MONDAY MORNING MEDIA XVII

   The New York Times is getting curiouser and curiouser. Not only is the sports section absorbed with soccer and sexual harassment scandals near and far, now the news department seems short on news, especially spot news.

   The result: the Memorial Day edition, print and digital, contained nothing about the violent rioting in Jerusalem on Sunday.  Flag-wrapped Israeli nationalists provoked clashes with Palestinians by celebrating Jerusalem Day – the anniversary on the Hebrew calendar of Israel’s 1967 capture of the entire city – by marching through the Muslim quarter of the Old City, hurling stones and fighting as they went.
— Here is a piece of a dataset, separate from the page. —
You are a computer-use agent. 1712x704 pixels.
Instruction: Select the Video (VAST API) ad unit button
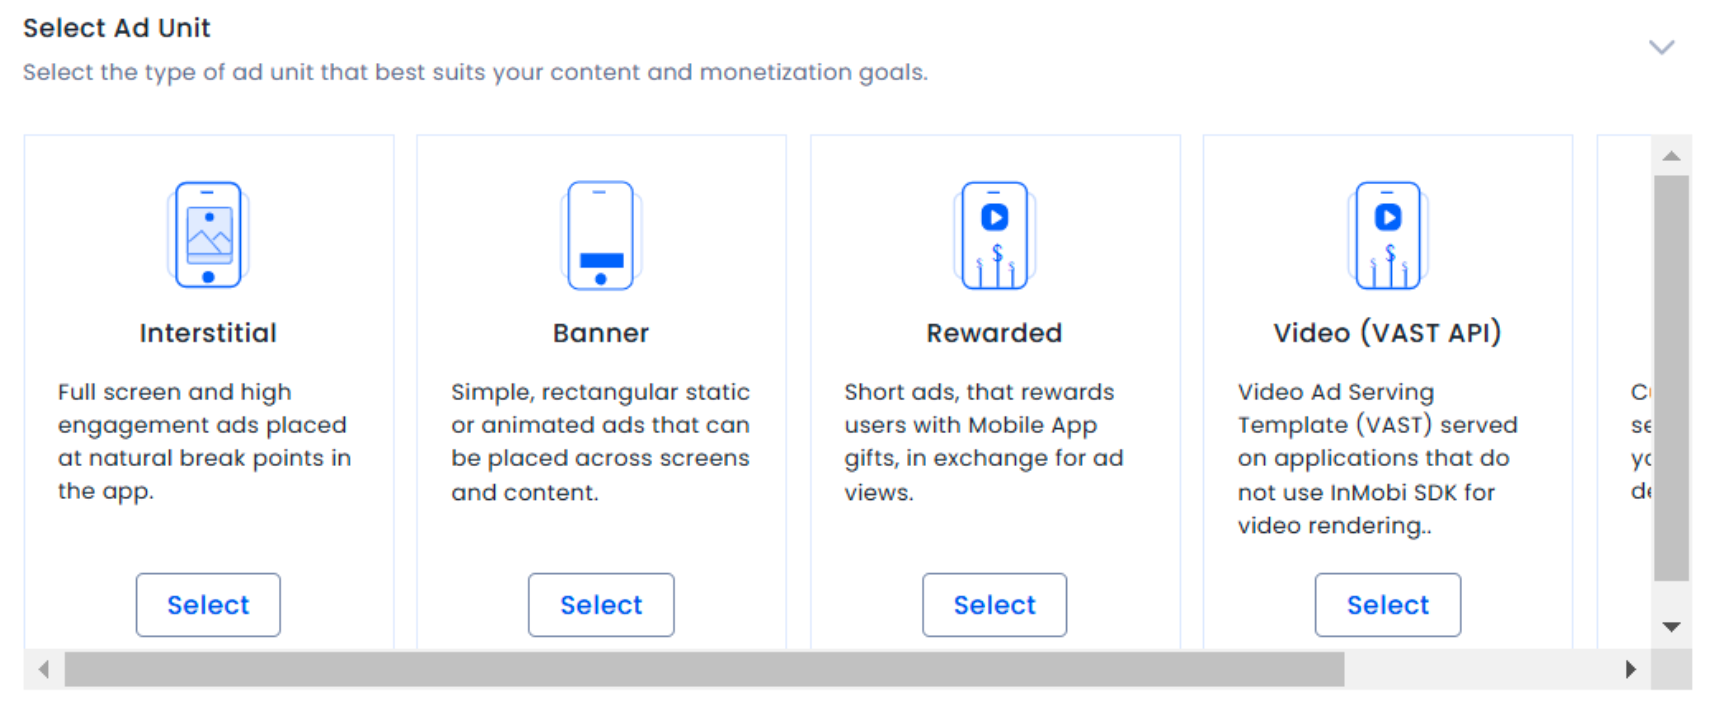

One large group of Orthodox Jews chanted “Death to Arabs” as they entered the Old City. Scores were injured on both sides and tensions remained high as night fell.

   Nothing new in Arabs and Jews fighting in Jerusalem, you might say. True, but a year ago the Jerusalem Day clashes provoked an 11-day mini-war in Gaza and tension has been rising throughout the West Bank in recent weeks. At least 19 Israelis have been killed; over 35 Palestinians have died during recent Israeli military operations in the occupied West Bank. 

   Surely Jerusalem Day violence merited some space in today’s paper. Given the current tension, there should have been a staff-written account from Jerusalem in print and online. But, of course, it was a three-day holiday weekend; maybe the senior editors who can recognize Jerusalem and the West Bank on a map were in The Hamptons for the weekend. 

MONDAY MORNING MEDIA XVI

   A curiosity: twice recently The New York Times has devoted copious space to two huge, sprawling take-outs or investigative pieces on two subjects that their regular readers already know or couldn’t care less about: 

  1. A remarkable book-length analysis in three articles over two days into the racist and deeply reactionary views of Tucker Carlson. 
  2. A page-one opus yesterday entitled: “The Secrets Ed Koch Carried,” with the subhead: “Friends Open Up About the Private Strain of the Former Mayor’s Life as a Gay Man.”

   Excuse me, but Tucker Carlson is a widely-known manipulator of hapless Fox viewers and Trump supporters who can’t seem to separate fact from fiction or don’t try; while the vast majority of New York Times readers have long regarded the late Mayor Koch as gay. The man died in 2013, an era when a politician’s sexual orientation was a bigger issue than today.

   Both projects were deeply researched and smoothly written, but what, exactly, is new here? OK, I didn’t realize how relentless Carlson has been in pushing his twisted ideas on his popular Fox broadcast, Tucker Carlson Tonight. Point taken. Seems some three million feckless souls tune in most nights and actually believe his nonsense. But multiple full pages of copy when Ukraine, Supreme Court leaks and a teetering economy are competing for our attention?

   Ed Kock was gay? Hello? That’s news? The multi-page article did support its subhead, by detailing the toll his homosexuality had taken on the former Mayor back in the day when this was a problem for elected officials. Truly sad. But news? Relevant to exactly what? 

   Taken together, the two projects suggest that an executive decision has been taken at The Grey Lady to commit staff and resources and space to the kind of deep background pieces long featured in The New Yorker and Atlantic magazines. 

   It’s the subjects that are curious.